Senior Design: February 2013

Thursday, February 28, 2013

Unity + Derp = Derpity

I was on schedule to run the whole pipeline once without any algorithm changes, and then I realized I have no idea how to use unity (haha). I finished generating the data file from the SPR portion of the pipeline when I was sleeping last night, and this morning I woke up ready to stuff it into unity.

Behold, I open up the project file, and I have no idea what any of the panels do. So I watched a bunch of tutorials. (like this one: http://www.youtube.com/watch?feature=player_embedded&v=hbjB80-Mc7E ).

Very helpful. Now I am reading the code, and trying to figure out how to specify which sound to propagate. Maybe pengfei will be in the lab tomorrow (thursday), he was busy today >x< ...

The code currently is weird in "initmap" of soundpropogator. I have a vague idea that somewhere i should be replacing the dataset, but I haven't yet found where that lives yet.

I think the code is fine in the init steps however. The reciever is outputting a signal. (I can't tell which signal but there is definatly a signal).

I'll take another look tomorrow.

Tuesday, February 26, 2013

Error using ==> spectrogram

I was getting this error for the longest time... It turns out its not the matlab code's fault. It's my test file's fault. The sound files need to be in mono instead of stereo. haha

here are some results. They look better than the last set of data i was using C:
now i need to do the hand-editing part where i stick all these files through photoshop.

A comparison. on old data and new data

above: new 'b'
below: old 'b'

====================================================================

above: 'a' sound. a vowel
below: 'p' sound. a consonant

above: 's' sound. A consonant, fricative, voiceless.
below: "ou" sound as in out. A dipthong

Monday, February 25, 2013

Met with pengfei today

Pengfei showed me the whole pipeline today. And was very helpful with the few questions I have.
I realized I actually understood the pipeline wrong.

TODO for alpha: run through the whole pipeline once with my data. I hope I can hit this pipeline.

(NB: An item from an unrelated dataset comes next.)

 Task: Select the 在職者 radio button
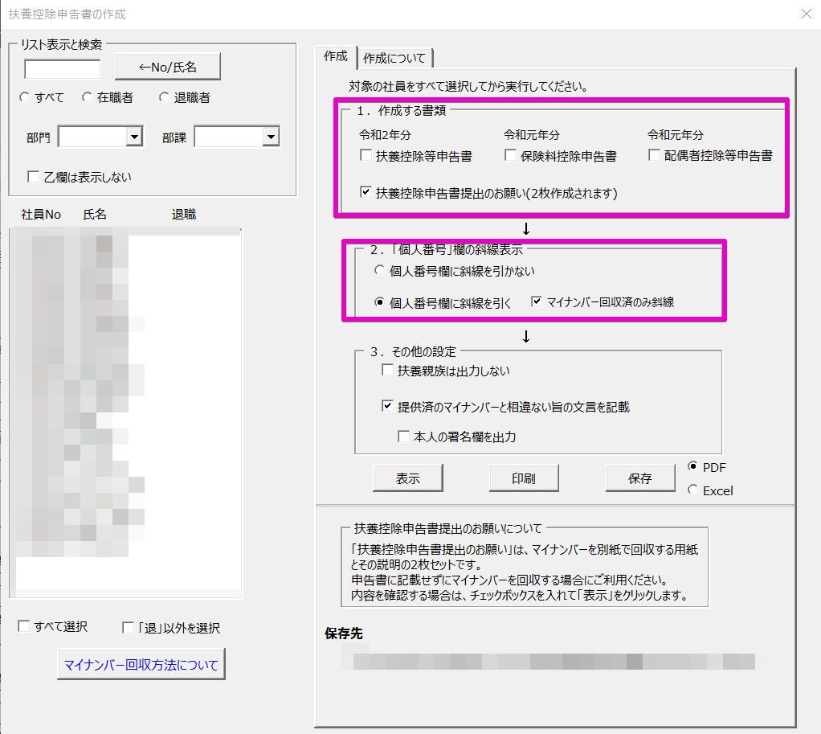[x=88, y=98]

1) generate images for sound extraction (done)
2) hand edit images (current)
3) run images through comparison code
4) propogate
5) compare

Sound sources using now:
http://www.teachingenglish.org.uk/activities/phonemic-chart
http://manual.audacityteam.org/man/Tutorial_-_Recording_audio_playing_on_the_computer

I really liked the sound sources from the first link. So using the tutorial on recording within the computer, I am creating a new library of play-able sound.

Friday, February 22, 2013

sound files + bleh consonants

Made a matrix, downloaded some sound files (sources below). Pengfei's matlab code now saves graphs automatically because I got too lazy to save them by hand C: (tehe I love matlab)

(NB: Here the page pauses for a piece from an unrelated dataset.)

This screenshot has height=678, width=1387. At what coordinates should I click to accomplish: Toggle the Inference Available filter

http://beta.freesound.org/people/janmario/downloaded_packs/
http://www.phonetics.ucla.edu/course/chapter1/chapter1.html

I think I need to record my own sound files. These sound files I downloaded have too much vowels in them. The image below is the 'p' sound (as in "lip"). The sound file I downloaded from online is really "pa". This makes sense because a consonant is a-periodic, and thus you can't really pronounce the consonant without the vowel. What this means in terms of the graph below, is that the "p" sound is really the vertical blue lines at the beginning and the "a" is the red part. I don't think pengfei's code (as of right now) can deal with the level of detail consonants need to be evaluated at.

At some point, (after figuring out the consonants), we need to catagorize different consonants so we can create a HCA tree.

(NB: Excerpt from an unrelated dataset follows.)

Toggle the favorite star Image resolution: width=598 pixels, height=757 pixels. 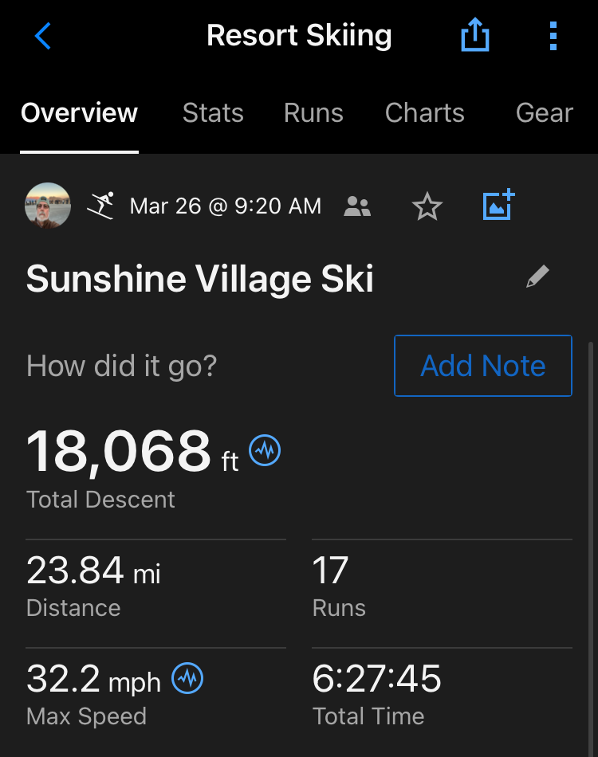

And because these images are so pretty C:

Above: the vowel in "hot"
Below: the 'm' in "am"

And again, the "hot" sound is fine because it is a vowel. the "m" sound is really "ma" and you can see what we need to take out is just the blue stripe in the beginning. The rest of the data is really an unnecessary "a" sound.

Actually looking at all these graphs. It reminds me of this art project one of my teachers showed me. Spoken word is actually really werid and chaotic. Breaking speech down into phoneme works to a certain extent, but it is actually a pretty bad way of reproducing speech. The artist in the video recorded himself speaking all the different phonemes, and tried to speak with by pasting the phonemes together. (You can clearely see that it doesn't work well).

Sunday, February 17, 2013

Confusion matrix

http://pubman.mpdl.mpg.de/pubman/item/escidoc:67125:6/component/escidoc:67126/Consonant+And+Vowel+Confusion+Patterns+By.pdf

http://pubman.mpdl.mpg.de/pubman/item/escidoc:60592:2/component/escidoc:60593/Cutler_2004_patterns.pdf

http://people.cs.uchicago.edu/~dinoj/research/confmat.html

The one problem that I have with consonants isthat any place I download them, they are flanked by a vowel of some sort (because consonants are more easily recognized when they have vowels attached). But I'm pretty sure for this program, we want the whole thing in terms of just by its self. Maybe I should just record them... ah ha

Friday, February 15, 2013

Meeting notes 2/15/2013

keep on revising the document through the project's duration.

I will get matlab code this weekend, and use the matlab code to generate packets. input the sound, output is flat file and read it into unity.

0th step, use penfei's code as is to propagate
use unity code to get the distorted packe.
see if the simple matlab code is enough.

mat lab code needs confusion matrix. Idea--the decretization in our code should be same as the one in real life.

Project Proposal C:

Just sent out the revised proposal. Took me a while (somehow writing isn't the easiest thing to me).
Reference material section hasn't really been revised, but I do have a list of the sources I am using.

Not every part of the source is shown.